One day, while Rama, Sita and Lakshmana were going in the forest Viradha happened to pass by and noticed them. Without hesitation he attacked Rama and Lakshmana and took Sita by the arm and rode off while telling Rama and Lakshmana that she will be his wife, while advising them to run away to save their life. However, Rama and Lakshmana pursue him and rescue her immediately. Next appears Shurpanakha, who desires the good company of Rama in marriage, while he refuses, she tries to persuade Lakshmana to join her in marriage1. In order to escape Shurpanakha’s forceful seduction, Lakshmana mutilates her. Next is the desire of Sita, that of obtaining the “golden deer,” which turns out to be Marica and leads to Sita’s capture and imprisonment by Ravana.

Related image

Ravana aducting Sita. Painting by Raja Ravi Verma.

All the three events described in the forest above represent the unfulfilled desires of the forest dwellers, Viradha, Shurpanakha and Sita. This is in conformity with the nature of the forest, where one can desire, anything that is likeable, spontaneously. In this instance all these three desires are impossible and result in loss for the three forest dwellers. Viradha, Shurpanakha and Sita are examples of impulsivity in forest where it seems natural to express one’s desires. Sita’s desire to obtain “golden deer,” again shows this natural will of forest, free for all- a simple attraction to a pretty object, for no particular reason or gain. She implores Rama to chase the animal, and then forces Lakshmana to go on this chase, due to her concern for her husband Rama’s safety. She is forceful and it is difficult to refuse her.

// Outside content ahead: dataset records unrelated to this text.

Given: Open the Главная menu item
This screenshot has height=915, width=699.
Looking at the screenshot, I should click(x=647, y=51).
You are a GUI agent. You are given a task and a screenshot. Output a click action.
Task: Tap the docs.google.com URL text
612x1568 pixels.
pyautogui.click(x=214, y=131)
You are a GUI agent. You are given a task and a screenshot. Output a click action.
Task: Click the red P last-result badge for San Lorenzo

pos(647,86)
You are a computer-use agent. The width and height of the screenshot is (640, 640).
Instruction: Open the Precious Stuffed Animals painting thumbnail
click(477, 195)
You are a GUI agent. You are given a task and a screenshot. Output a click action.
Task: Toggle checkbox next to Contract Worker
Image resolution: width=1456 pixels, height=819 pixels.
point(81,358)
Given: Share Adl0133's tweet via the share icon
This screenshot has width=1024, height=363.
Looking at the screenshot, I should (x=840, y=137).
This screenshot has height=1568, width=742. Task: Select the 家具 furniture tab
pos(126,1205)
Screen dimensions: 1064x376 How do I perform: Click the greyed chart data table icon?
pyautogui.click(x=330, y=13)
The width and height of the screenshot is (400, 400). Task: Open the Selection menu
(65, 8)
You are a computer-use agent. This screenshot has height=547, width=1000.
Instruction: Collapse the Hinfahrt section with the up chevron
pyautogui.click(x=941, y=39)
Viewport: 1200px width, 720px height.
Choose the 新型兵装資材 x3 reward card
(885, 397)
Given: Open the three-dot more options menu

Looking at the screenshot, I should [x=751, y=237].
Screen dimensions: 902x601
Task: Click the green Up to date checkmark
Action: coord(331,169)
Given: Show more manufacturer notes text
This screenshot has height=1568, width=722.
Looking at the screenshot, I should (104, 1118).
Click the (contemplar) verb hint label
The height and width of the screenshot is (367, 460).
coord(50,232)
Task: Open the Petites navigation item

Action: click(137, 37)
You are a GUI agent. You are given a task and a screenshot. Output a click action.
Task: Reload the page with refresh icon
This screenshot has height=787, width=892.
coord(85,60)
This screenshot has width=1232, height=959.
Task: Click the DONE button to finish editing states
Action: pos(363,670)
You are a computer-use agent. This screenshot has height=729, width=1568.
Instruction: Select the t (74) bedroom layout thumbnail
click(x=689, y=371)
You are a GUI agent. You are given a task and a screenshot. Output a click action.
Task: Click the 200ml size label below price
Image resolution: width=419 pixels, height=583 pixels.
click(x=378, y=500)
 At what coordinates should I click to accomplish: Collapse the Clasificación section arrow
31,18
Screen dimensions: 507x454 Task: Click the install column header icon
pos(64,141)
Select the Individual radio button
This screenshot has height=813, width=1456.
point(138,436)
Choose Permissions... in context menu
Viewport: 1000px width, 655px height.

Although Sita is imprisoned by Ravana, it is only on her terms, and she remained true to her vow while following Rama into exile that Sita stayed in the Ashoka forest, but did not enter the palace of Ravana or enjoy herself with the fine facilities of Lanka, but lamented and repented at length1. She could not be forced into following anyone’s orders. While her life in Lanka is the most difficult part of her life, she has never lost her courage, or never submitted to any one’s requests2 barring Rama. After the war she goes through the ordeal of fire (agnipariksha) at Rama’s request to prove her chastity and emerges as a pure and strong woman. It was not in Sita’s nature to shy away from any challenge, even fire.

The fourteen years of the life Sita lived in the forest with Rama (excepting the number of days that she lived in Lanka) show her adamant nature, and will power to face any difficult circumstances. Her affinity to nature (prakriti) as personified Shakti is again expressed, in the way she felt completely at home in the forest. It also establishes that the life of the forest may have been hard, but the tests of civilization, that of the fire ordeal were more onerous, than her life in the forest. She remembers her life in the forest as that of spontaneous and paradisiacal. This makes her wish for the life of forest again within a year of leaving the forest while she was pregnant, and comfortable as queen in Ayodhya later (which Rama uses cleverly to trick her to abandon her in the forest).

Sita sans Rama

In the last part of Sita’s life where Sita is again separated from Rama, by deceit while pregnant. Sita accompanies Rama and Lakshmana and faces the challenges of forest knowing during the first exile. However, in this second exile, during the last stage of her life, she is the master of her own life. She takes her decisions and faces the consequences of her own decisions. Sita emerges as a strong individual from her life during this second exile. This second exile shows the true nature of Sita as the most courageous and strong willed woman. This is the reason this part of the story had attracted numerous renditions and modifications of feminist scholars.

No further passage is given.